◆ **Stated problem**: Put the items from the line containing "You are a computer-use" through the line containing "tap(746, 247)" into a JSON list of strings with one string per line, leaving out blank lines.

◆ **Provided records**:
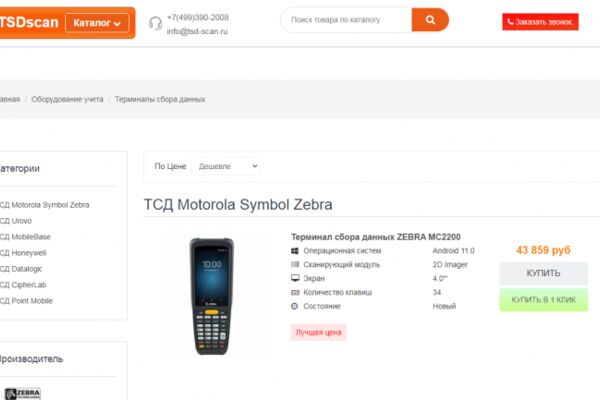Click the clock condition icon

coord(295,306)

--

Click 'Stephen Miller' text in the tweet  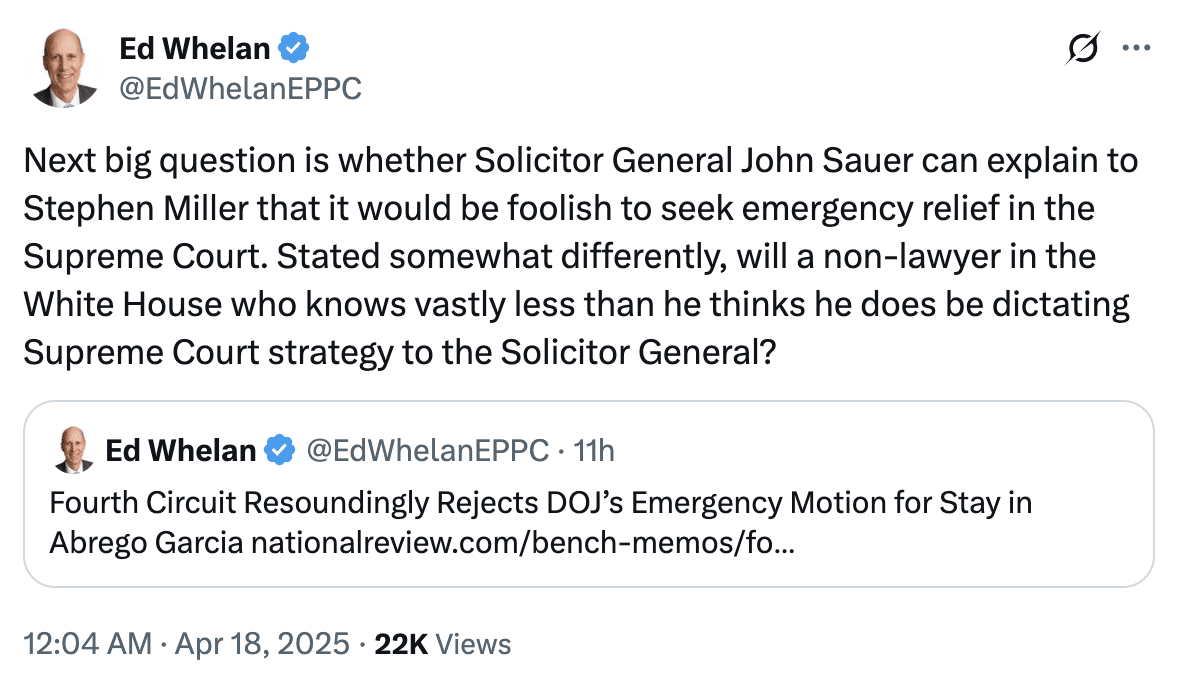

==

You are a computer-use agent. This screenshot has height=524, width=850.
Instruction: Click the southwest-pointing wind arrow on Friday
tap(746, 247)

◆ **Output of the exercise**:
[
  "You are a computer-use agent. This screenshot has height=524, width=850.",
  "Instruction: Click the southwest-pointing wind arrow on Friday",
  "tap(746, 247)"
]